La educación inclusiva es un proyecto político destinado a identificar y superar los obstáculos que impiden o dificultan ser admitidos en las instituciones escolares, trabajar con los recursos adecuados, participar democráticamente en las aulas y tener éxito. La educación inclusiva es mucho más que agrupar en las mismas aulas a estudiantes con diversos orígenes étnicos, clases sociales, sexualidades, capacidades, religiones, … Exige tratarlos como iguales, pero diferentes; como ciudadanía a la que mediante recursos y tareas adecuadas, apoyos y tutorías se le facilitan sus procesos de enseñanza y aprendizaje. Requiere un profesorado bien capacitado cultural, sociológica, psicológica y pedagógicamente; comprometido con esta filosofía, vigilando que en el ejercicio de sus decisiones más técnicas no se ponga en peligro el objetivo de la inclusión y no discriminación.
Una política educativa inclusiva es un modo de contribuir a desmontar la arquitectura de la exclusión y de la desigualdad y, simultáneamente, de la autoculpabilidad y/o autoodio de la persona excluida.

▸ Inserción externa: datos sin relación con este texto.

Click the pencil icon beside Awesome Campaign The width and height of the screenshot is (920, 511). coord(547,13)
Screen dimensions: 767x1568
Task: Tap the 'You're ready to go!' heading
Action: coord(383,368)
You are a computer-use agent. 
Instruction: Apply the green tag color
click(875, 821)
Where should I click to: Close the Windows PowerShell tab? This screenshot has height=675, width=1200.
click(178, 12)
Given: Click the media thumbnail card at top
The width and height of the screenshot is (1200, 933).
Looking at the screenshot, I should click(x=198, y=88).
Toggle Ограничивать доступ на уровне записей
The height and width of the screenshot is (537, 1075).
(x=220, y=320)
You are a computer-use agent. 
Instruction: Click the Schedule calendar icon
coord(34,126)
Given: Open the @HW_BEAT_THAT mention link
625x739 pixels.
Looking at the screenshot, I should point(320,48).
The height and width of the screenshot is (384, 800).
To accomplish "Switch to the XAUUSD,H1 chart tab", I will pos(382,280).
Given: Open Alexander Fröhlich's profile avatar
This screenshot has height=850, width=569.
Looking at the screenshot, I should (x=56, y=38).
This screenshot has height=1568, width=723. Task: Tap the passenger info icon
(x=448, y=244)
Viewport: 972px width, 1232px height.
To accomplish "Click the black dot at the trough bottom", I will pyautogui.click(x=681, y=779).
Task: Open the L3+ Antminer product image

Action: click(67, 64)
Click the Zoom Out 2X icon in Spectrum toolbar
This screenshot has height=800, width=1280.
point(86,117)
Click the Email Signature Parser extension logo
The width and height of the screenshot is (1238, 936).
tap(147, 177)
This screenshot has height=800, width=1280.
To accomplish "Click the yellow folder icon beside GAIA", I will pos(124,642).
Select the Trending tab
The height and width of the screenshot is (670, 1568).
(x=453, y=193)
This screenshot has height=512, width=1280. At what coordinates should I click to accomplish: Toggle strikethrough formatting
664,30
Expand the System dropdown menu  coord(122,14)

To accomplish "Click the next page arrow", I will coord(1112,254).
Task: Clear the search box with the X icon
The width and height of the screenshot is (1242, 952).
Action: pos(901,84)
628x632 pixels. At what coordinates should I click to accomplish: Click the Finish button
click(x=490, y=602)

Una educación inclusiva requiere una formación y actualización del profesorado que incida en esta línea de trabajo; exige prestar más atención a qué expectativas y actitudes del profesorado son las que dominan su praxis pedagógica; qué conocimiento profesional limita sus prácticas y favorece procesos de exclusión y/o de asimilación; qué prácticas pedagógicas limitan el potencial de transformación que tiene una educación democrática; qué filosofías y programas políticos cercenan sus aspiraciones y la obligación moral de ser optimistas.
Sin una legislación educativa que apueste por la justicia curricular inclusiva no podemos hablar realmente de políticas y sociedades democráticas, sino de eslóganes, palabras vacías, ambiguas, pero sin valor y poder real para incidir y transformar las realidades de injusticia en las que son obligados a vivir muchos colectivos sociales.